WORK TO BE COMPLETED:
Shift every coordinate in the answers up by 122 and write out all the lines below again, requests included, from the line that contains "You are a GUI" down to the line that contains "This screenshot has". Give only those lines, and leave the pictures out.

EXTRACTED RECORDS:
• • • • • • •
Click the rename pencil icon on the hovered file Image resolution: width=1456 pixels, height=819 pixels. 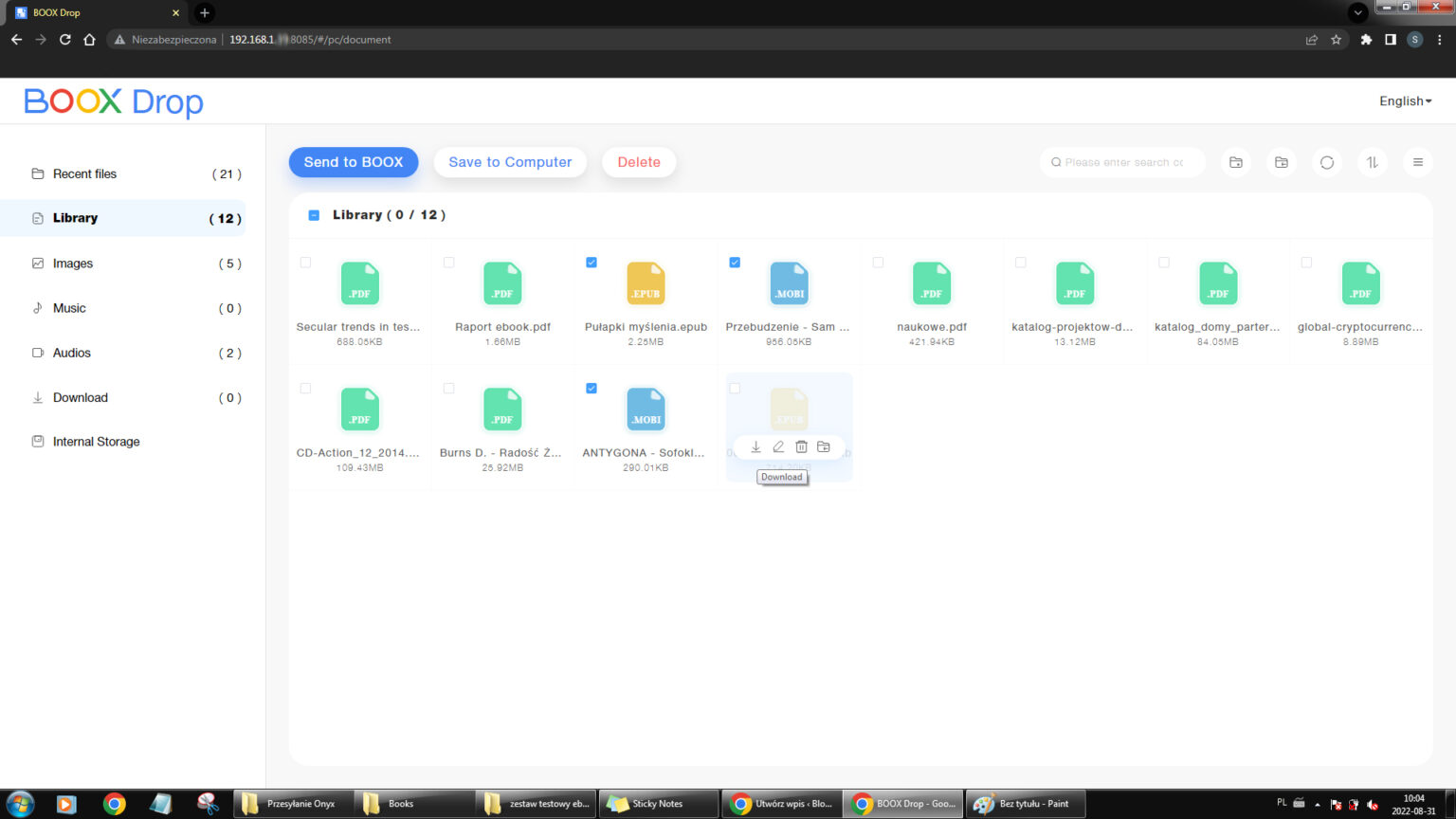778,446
• • • • • • •
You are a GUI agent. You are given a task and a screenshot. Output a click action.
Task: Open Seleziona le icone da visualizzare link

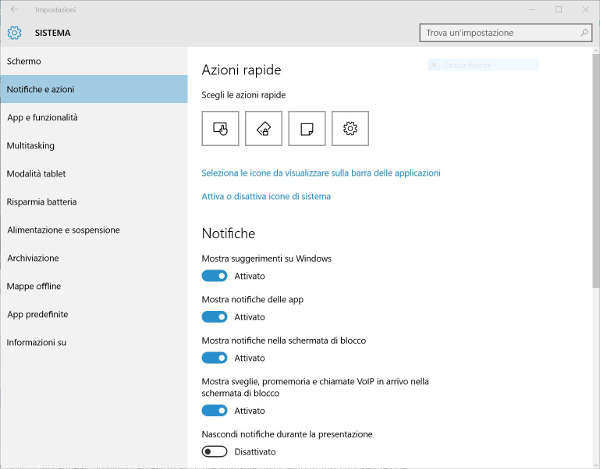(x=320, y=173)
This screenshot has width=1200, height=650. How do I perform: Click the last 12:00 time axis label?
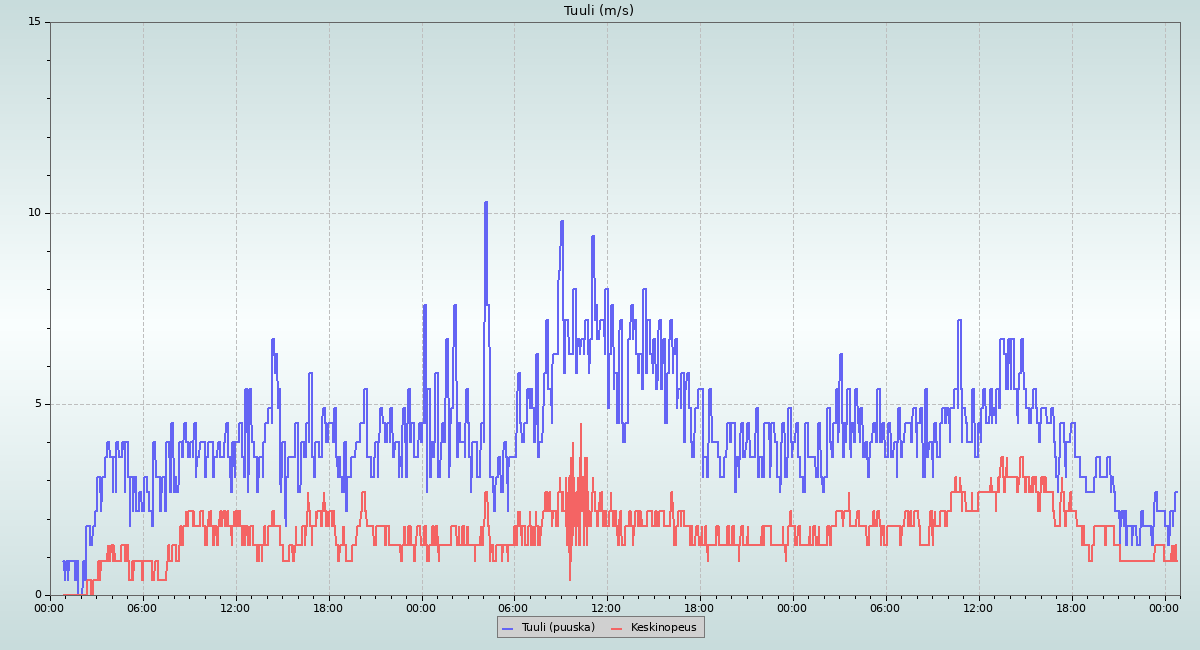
• • • • • • •
WRITTEN ANSWER:
You are a GUI agent. You are given a task and a screenshot. Output a click action.
Task: Open Seleziona le icone da visualizzare link

(x=442, y=295)
This screenshot has width=1200, height=650. How do I perform: Click the last 12:00 time axis label?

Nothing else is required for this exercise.